In 1957, UNESCO’s "Committee for Architecture and works of art" organized a competition for the artistic decoration of the Organization’s permanent headquarters; only eleven artists were selected, among which Afro Basaldella. The committee members included the architects who built the buildings, Bernard Zehrfuss, Marcel Breuer, Luigi Nervi, as well as C. Para-Perez who chaired the “Committee of Art Advisors” responsible for guiding the selection of works, and which included Georges Salles, Shahid Subrawardy and Herbert Read.
Afro Basaldella’s "Garden of Hope" was selected along with works by Roberto Matta and Karel Appel, in order to decorate the 7th floor at the time of the construction of the Fontenoy Building.
Afro’s work represents the hope of Humanity following its escape from the horror of 1945: the hope of leaving behind the chaos and the barbarism, in the search for harmony and joy. This hope is found in the preamble of the United Nations’ Charter, which begins with: "We, the peoples of the United Nations determined to save succeeding generations from the scourge of war...” As for the Preamble of UNESCO’s Constitution, one can read that Peace "must be founded, if is not to fail, upon the intellectual and moral solidarity of mankind." Thus, UNESCO’s mission, within the United Nations system, is to strengthen human solidarity by acting in its fields of competence: education, science, culture and communication, in order to allow peace to take root.
Artists have always carried a message of life, energy and hope, if only through the force of creation which they embody. Afro’s painting does not depict the garden mentioned in his title; he evokes it through its lack of representation. The path to the garden is undoubtedly long and difficult or, is it that the path is in itself the garden?
The starting point for the work seems almost at the opposite of what it will be in its finished form: sometimes there appears to be nuclei of opposite forces, whose directions remain uncertain, sometimes it seems the entire space of the canvas is restricted to the dimensions of a square and forces tangled lines in the background to contract and become diagonals, occasionally with a streak of color which seeks to hide the structure of the drawing. It is evident, however, that Afro here abandoned the use of any vertical line for the rhythm of this composition.
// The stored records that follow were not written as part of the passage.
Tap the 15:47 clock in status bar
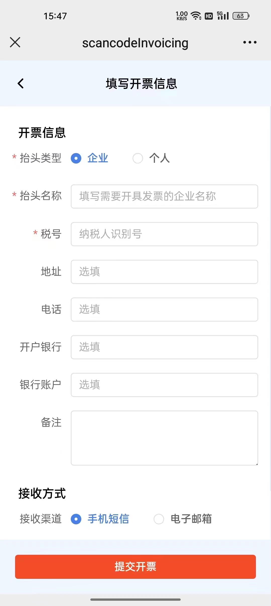pos(55,16)
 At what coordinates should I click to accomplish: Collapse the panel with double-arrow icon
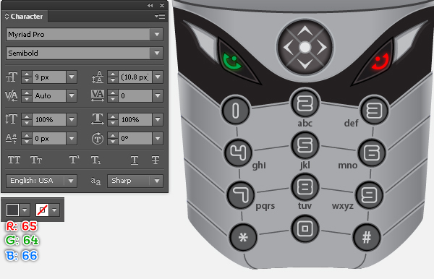(x=150, y=5)
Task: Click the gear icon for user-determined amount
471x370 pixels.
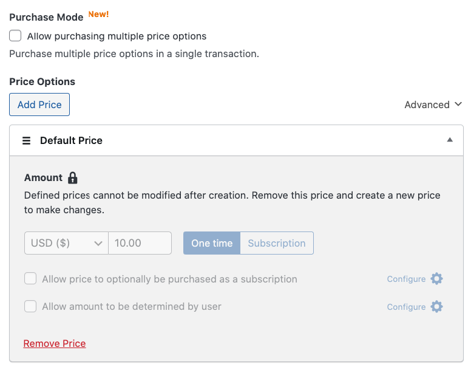Action: [436, 307]
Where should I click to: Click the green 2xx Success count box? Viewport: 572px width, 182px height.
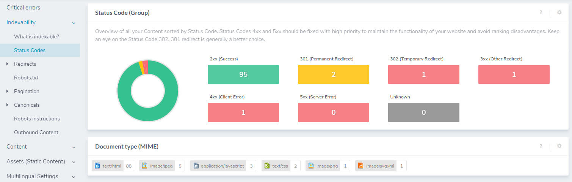click(243, 74)
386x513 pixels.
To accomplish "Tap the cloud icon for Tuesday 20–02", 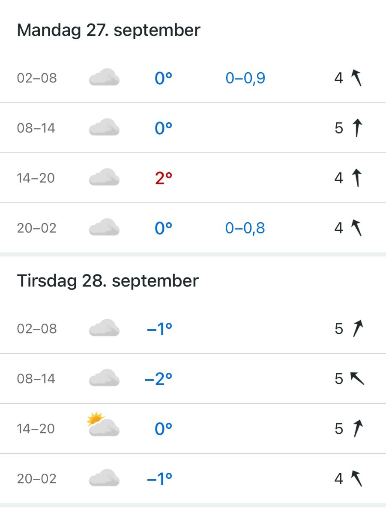I will click(x=104, y=478).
Shape and color spread across a wide horizontal line even as they seem to struggle to share the painted surface.
Afro Basaldella was born in Udine, Italy, on March 4, 1912.
After studying art in Florence and Venice, he began his career by exhibiting his first works in the Il Milione Gallery in Milan, in 1923.
In 1936 he exhibited a series of portraits and still lifes in Rome, accompanied by a text in 'Libero Libero', which would later publish the first critical essay on Afro.
He travelled to Paris with his brother Mirko, where he discovered Cubism, which would be fundamental in the evolution of his work.
During the war Afro participated in the resistance in Venice. In 1949 he met Catherine Viviano, who opened a gallery in New York with an exhibition of five Italian painters, which included Afro. He continued exhibiting regularly in her gallery until 1968.
On the occasion of one of these exhibitions, he remained in the United States for a longer period of time; during his stay he was particularly struck by Arshile Gorky’s painting, and later by Franz Kline’s and Willem De Kooning’s action painting. In 1952 he joined the group of artists ‘The Eight’, with whom he exhibited in the Venice Biennal; three years later he participated in the exhibition “The New Decade”, organized by the Museum of Modern Art of New York. In 1956 a separate space was dedicated to his work at the Venice Biennal where he was awarded the prize for Best Italian painter.
Between 1957 and 1958 he accepted a professorship at Mills College in Oakland (California), during which period he created “The Garden of Hope” for UNESCO’s Headquarters building in Paris. He also created several set designs for the opera at this time, including those in Rome, Munich, Cologne, Palermo and Ljubljana.
In 1969 a major retrospective exhibition of over two hundred of his works was held at the Darmstadt Kunsthalle, and then was at the National Gallery of Berlin and the Palazzo dei Diamanti in Ferrara.
In 1971, shortly after the death of his brother Mirko, which profoundly affected him, he was struck with a terrible illness. After his recovery, he took up painting again with great enthusiasm and exhibited in Milan and Rome.
Afro passed away in Zurich, on July 24th, 1976.